In: Biology
The data below is from a series of two-point crosses.
Use the recombination frequencies to construct a genetic map of all
three genes.
cv – ct 34%
cv – vg 50%
vg – ct 30%
a) Draw a genetic map including all three genes and the distance between them.
b) A fourth gene, g, is found to have 12% recombination when tested with cv.
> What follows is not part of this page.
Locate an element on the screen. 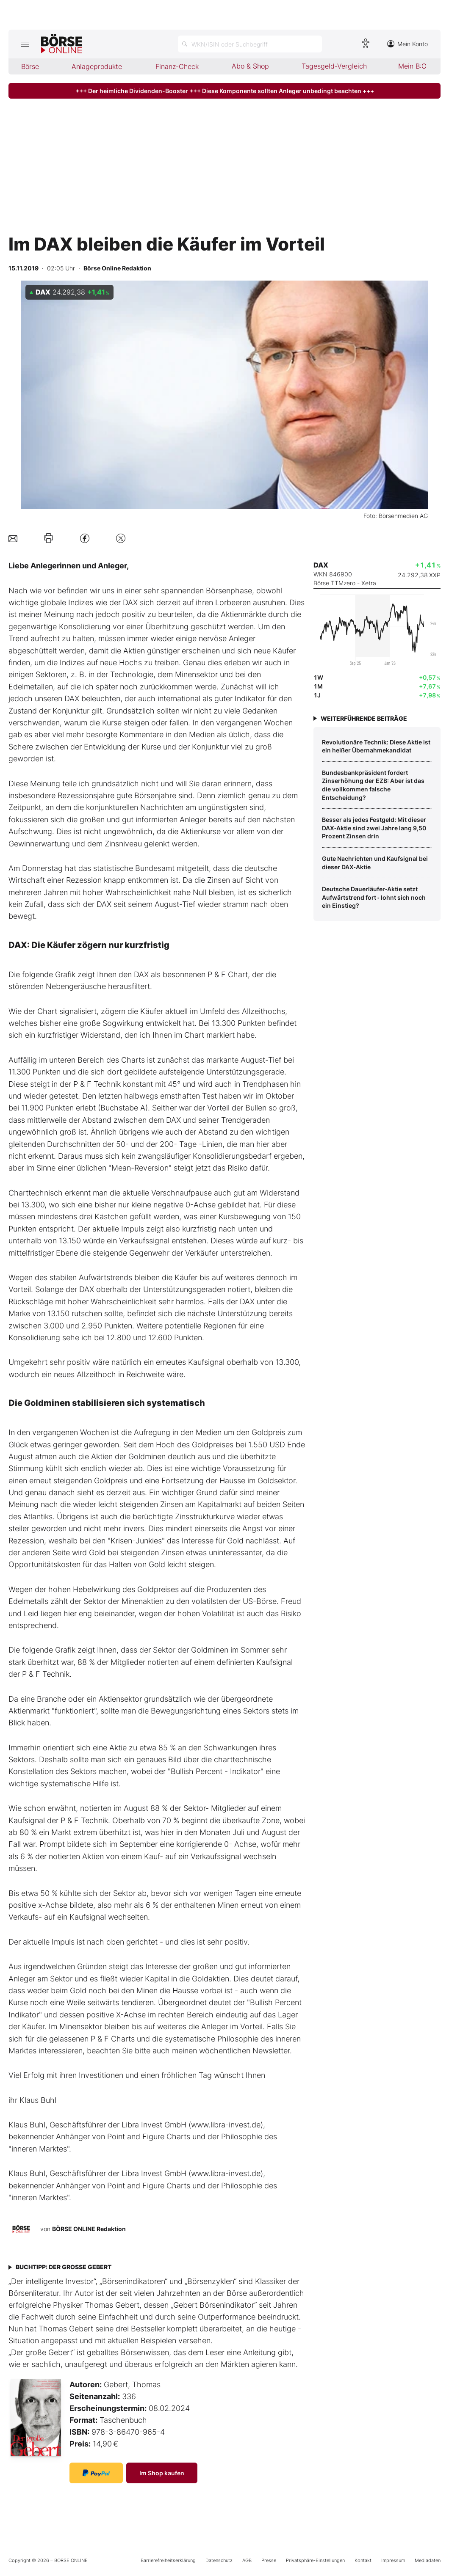 The image size is (449, 2576). Besser als jedes Festgeld: Mit dieser DAX‑Aktie sind zwei Jahre lang 9,50 Prozent Zinsen drin is located at coordinates (374, 828).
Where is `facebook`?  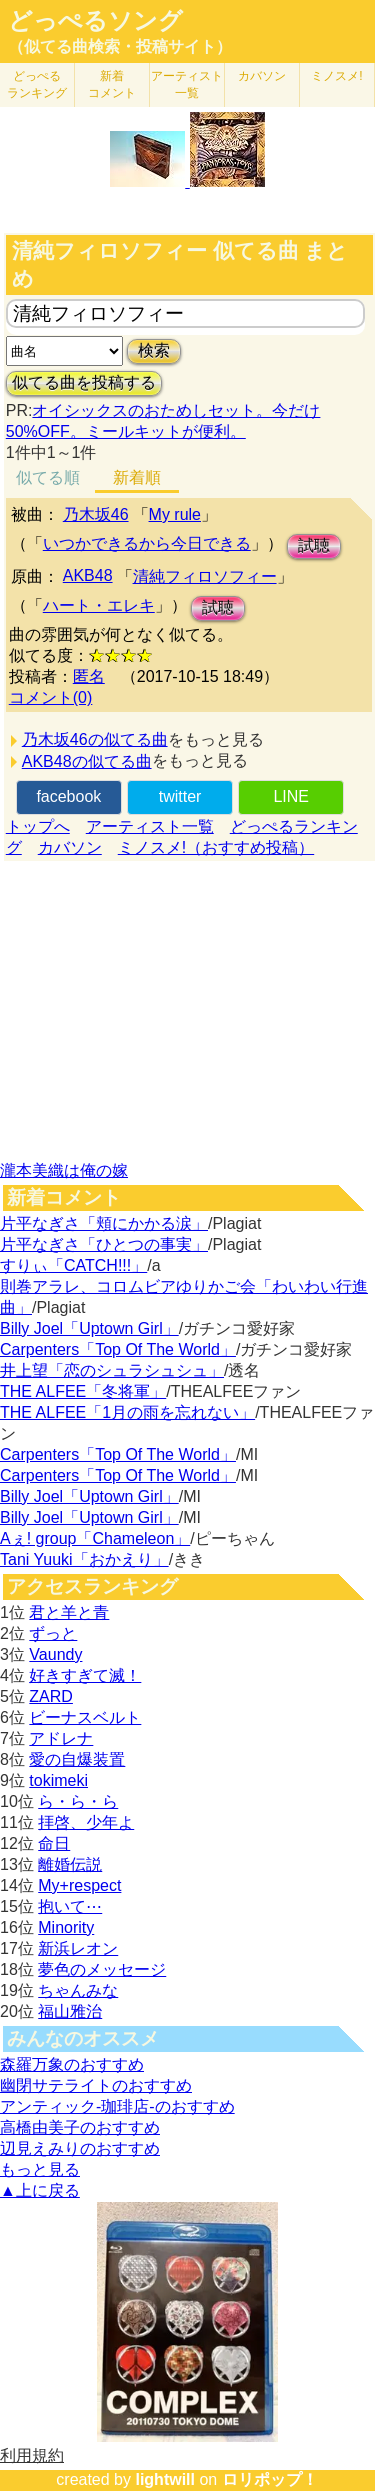
facebook is located at coordinates (68, 796).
Next you plan to test g and ct . Predict the outcome of the cross between g and ct.
Recombination frequency in percentage is the distance between genes in cM.
maximum recombination frequency between genes is 50%, then the genes are not linked, can be far apart to each other on one chromosome or can be on different chromosomes.
so the order of genes is cv-ct-vg
the map is
b) recombination frequency between cv and g=12%
distance between cv and g= 12 cM
g can be on either side on the cv.
if g is on the same side as that of ct.
distance from g to ct= distance between cv and ct- distance between cv and g
=34-12
=22 cM
if g is on the same side as that of ct, cross between g and ct would yield 22% recombinant progenies and 88% parental type progenies, recombination frequency is the percentage of recombinant progenies.
If g is on the other side
distance from g to ct= distance between cv and ct+ distance between cv and g
=34+12
=46 cM
If g is on the other side,cross between g and ct would yield 46% recombinant progenies and 54% parental type progenies, recombination frequency is the percentage of recombinant progenies.